Pak Djatmiko makan dengan lahap. Bukan karena masakan nasi kuning hari itu terasa lebih lezat dari biasanya, tetapi karena beliau menghabiskannya dengan anak laki-laki bungsu di keluarga ini. Momen ini mungkin tak akan terjadi lagi selama dua bulan ke depan setelah Ega bertolak ke Massachusetts, jadi beliau hanya ingin mengenang momen ini dengan baik.

"Aku belum pernah jadi asdos," ucap Ega membuka obrolan setelah cukup lama mereka terfokus pada makanan masing-masing. "Tapi yang aku tahu dari temanku yang pernah jadi ketua kelas, kayaknya nggak banyak juga tugasnya, 'kan? Cuma bagi handout perkuliahan, bikin materi presentasi untuk kelas, sama ngatur jadwal kuliah sama ketua kelas aja."

"Jadwal bimbingan skripsi juga, jangan lupa." Pak Djatmiko menyelesaikan kunyahan makanannya, sebelum menarik keluar secarik kertas dari dalam map biru bergambar Twitsy. Ega mengenali map tersebut sebagai map milik si burung Manyar, mahasiswi bimbingan Bapak yang agak barbar dan kurang sopan, tetapi ia tak mengatakan apa-apa pada bapaknya tentang ucapan Manyari yang tak sengaja ia curi dengar pada minggu lalu. "Ini nama anak-anak Bapak, nanti biar mereka menghubungi lewat kamu kalau mau bimbingan skripsi."
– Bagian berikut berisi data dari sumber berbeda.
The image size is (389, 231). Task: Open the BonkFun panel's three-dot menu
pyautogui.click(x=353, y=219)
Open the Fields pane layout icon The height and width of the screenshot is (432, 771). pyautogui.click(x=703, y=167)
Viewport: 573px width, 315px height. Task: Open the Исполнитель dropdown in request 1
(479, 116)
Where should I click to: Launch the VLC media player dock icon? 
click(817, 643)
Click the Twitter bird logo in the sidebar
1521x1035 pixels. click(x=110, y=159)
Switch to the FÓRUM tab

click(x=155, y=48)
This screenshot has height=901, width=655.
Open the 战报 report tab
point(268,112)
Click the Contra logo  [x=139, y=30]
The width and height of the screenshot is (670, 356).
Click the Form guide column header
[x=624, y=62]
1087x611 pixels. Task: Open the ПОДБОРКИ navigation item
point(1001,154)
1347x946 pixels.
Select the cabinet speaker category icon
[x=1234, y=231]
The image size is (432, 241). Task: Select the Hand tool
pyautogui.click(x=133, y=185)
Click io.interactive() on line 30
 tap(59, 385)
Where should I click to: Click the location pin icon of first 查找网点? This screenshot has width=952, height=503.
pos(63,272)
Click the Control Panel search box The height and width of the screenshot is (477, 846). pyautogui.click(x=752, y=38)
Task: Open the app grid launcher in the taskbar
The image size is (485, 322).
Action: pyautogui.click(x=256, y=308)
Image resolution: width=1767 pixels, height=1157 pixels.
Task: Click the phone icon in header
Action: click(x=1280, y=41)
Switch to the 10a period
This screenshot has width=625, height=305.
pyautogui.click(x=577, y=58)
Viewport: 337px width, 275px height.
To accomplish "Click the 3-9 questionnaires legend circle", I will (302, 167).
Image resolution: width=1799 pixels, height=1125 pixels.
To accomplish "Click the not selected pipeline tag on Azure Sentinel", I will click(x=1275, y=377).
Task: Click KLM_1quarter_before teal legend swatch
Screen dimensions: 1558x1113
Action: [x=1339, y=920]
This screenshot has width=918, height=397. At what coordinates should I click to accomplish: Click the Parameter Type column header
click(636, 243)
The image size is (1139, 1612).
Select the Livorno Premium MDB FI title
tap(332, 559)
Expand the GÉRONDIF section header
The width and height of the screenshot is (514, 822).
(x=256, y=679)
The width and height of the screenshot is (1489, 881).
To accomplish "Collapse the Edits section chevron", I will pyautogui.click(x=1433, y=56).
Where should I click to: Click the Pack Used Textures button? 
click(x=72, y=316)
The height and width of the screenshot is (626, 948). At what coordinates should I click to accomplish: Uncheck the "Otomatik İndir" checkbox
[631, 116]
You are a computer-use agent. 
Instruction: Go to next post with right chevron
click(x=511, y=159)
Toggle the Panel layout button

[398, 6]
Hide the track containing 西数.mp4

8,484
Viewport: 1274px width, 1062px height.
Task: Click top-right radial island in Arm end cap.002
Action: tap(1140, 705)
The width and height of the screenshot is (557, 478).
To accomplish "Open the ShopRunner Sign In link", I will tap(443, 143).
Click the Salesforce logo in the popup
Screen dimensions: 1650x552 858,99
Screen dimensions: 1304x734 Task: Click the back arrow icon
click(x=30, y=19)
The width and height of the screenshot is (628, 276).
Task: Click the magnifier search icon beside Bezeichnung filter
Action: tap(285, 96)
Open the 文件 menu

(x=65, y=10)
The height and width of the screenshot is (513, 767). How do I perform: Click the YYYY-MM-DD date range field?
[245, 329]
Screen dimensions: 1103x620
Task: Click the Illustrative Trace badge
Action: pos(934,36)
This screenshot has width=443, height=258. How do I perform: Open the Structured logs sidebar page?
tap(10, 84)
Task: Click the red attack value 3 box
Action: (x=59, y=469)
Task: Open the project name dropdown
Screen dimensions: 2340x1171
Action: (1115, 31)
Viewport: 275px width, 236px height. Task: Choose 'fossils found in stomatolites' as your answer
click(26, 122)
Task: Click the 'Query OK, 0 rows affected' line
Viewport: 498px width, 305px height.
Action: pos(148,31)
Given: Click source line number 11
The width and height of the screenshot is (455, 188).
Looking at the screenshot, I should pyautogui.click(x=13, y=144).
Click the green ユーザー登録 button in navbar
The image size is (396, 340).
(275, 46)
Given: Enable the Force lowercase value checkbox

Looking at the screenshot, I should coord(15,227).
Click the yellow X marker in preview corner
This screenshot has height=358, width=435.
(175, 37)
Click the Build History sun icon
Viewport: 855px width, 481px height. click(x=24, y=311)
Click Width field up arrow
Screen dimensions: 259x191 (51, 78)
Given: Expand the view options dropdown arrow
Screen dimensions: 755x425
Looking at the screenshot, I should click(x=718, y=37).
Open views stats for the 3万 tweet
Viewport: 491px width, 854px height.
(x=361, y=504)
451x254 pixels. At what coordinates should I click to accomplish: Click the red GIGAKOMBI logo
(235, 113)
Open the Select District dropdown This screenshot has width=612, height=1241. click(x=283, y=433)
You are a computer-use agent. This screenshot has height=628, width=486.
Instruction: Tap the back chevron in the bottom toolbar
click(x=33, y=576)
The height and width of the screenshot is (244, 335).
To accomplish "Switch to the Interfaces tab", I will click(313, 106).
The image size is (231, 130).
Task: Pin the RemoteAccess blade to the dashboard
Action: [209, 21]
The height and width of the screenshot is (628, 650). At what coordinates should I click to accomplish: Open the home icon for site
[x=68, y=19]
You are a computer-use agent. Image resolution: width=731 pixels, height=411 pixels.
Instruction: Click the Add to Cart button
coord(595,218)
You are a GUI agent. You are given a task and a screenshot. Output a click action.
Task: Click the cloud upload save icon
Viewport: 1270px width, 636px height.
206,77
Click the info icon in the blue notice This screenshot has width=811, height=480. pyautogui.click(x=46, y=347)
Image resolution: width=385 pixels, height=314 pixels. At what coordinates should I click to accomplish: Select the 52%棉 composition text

Ega memindai daftar tersebut dengan teliti. Ia mendapati nama Manyari di barisan paling atas, tetapi ia mengabaikannya. Tiba-tiba saja sebuah ide cemerlang terlintas dalam kepala Ega. Ia mungkin akan memberi sedikit pelajaran pada Manyari melalui ini. Senyum Ega terkembang, membayangkan potensi yang akan terjadi jika dia ikut turun tangan dalam proses 'pendidikan' Manyari. Lagipula, bukankah itu juga salah satu tugas asisten dosen? Membantu menertibkan mahasiswa yang membangkang.

"Kalau udah nggak ada lagi yang bisa kukerjakan, ayo kita berangkat sekarang, Pak. Takut kejebak macet di jalan." Ega menyingkirkan piring bekas makannya ke wastafel lalu mencuci tangan di air mengalir. Ia akan mencuci piringnya nanti sepulang dari kampus karena saat ini Ega sangat tidak sabar untuk bisa menjalankan rencananya.